The CIO role is changing — there’s no doubt about that — but the question remains: What does the new CIO role comprise? During her keynote presentation at the Forrester IT Forum in Las Vegas this week, Ursula Burns, CEO of Xerox, said the new CIO role is changing dramatically.
In its last CIO search, Xerox wasn’t looking for the highest-ranking IT person: Burns was looking for someone who was ready for real business.
“When we were looking to fill our CIO position we started out looking for sitting CIOs, and there were some great candidates,” Burns said. “However, none of those candidates gave me what I was looking for.

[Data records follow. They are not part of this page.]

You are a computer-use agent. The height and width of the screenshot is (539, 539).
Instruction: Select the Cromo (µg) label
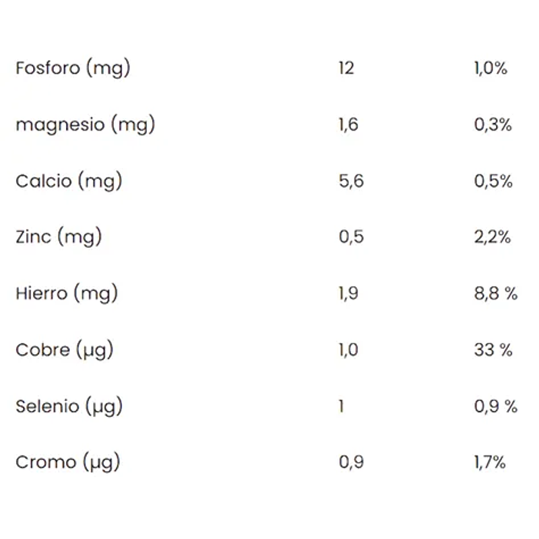(x=67, y=463)
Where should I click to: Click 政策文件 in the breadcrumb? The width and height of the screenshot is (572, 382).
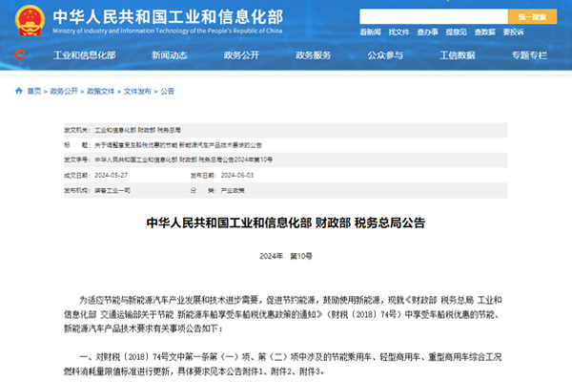coord(100,91)
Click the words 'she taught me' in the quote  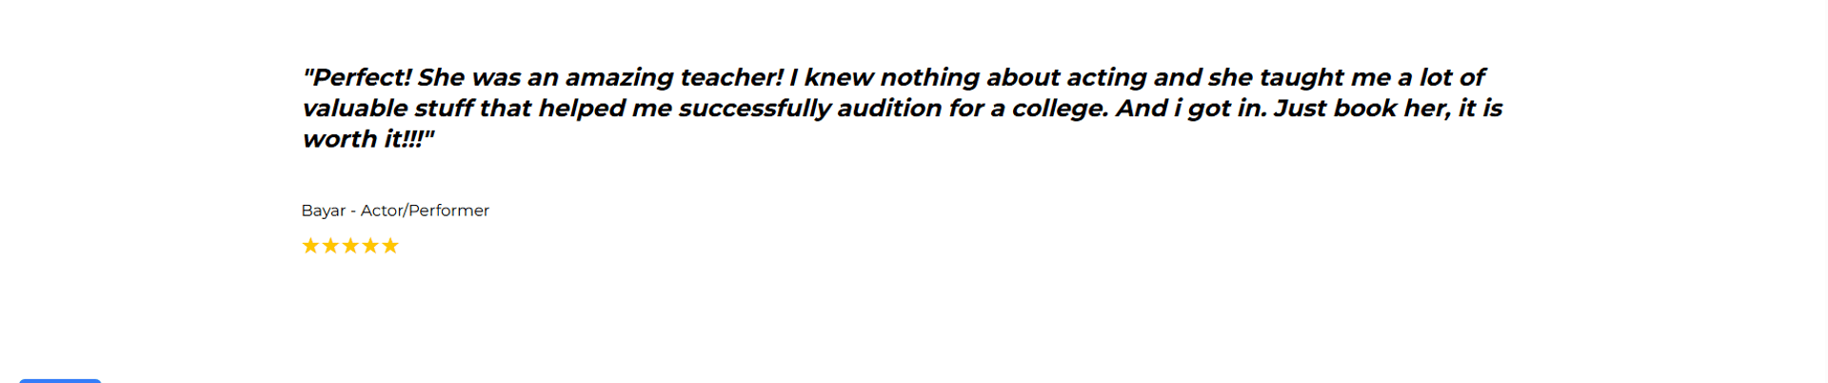click(x=1300, y=77)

I was looking for someone who spoke my language.”
While every CIO candidate supplied her with information about improving the website or applying the latest and greatest technologies, none of it applied to her as the CEO or provided what she needed from the business perspective, Burns said. Nobody talked to her about what the business needed, what they thought her business problems were or how they could be solved.
“I wanted them to ask me about business problems and how we could work together to find solutions to these problems,” she said. “I wanted someone who could speak my language and not necessarily someone who was very techie.”
Burns and Xerox finally chose their current CIO because he provided exactly what Burns sought: He had a point of view on the current company priorities and initiatives and addressed problems and solutions from a business perspective.
“We chose a CIO who didn’t have a technical background,” she said. “He was a consultant for years and he could translate tech speak into something the business could understand.”
Is this where the new CIO is headed? If the sessions at the forum are any indication, it appears that way. An innovator, a go-getter and an executive who can wear leadership hats across the organization outside of IT seems to be the next generation of CIOs.
But what’s next for the new CIO?
“My hunch is that a large number of the next-generation CEOs will actually be former CIOs,” Burns said. “That’s how much I think the role of the CIO is changing.”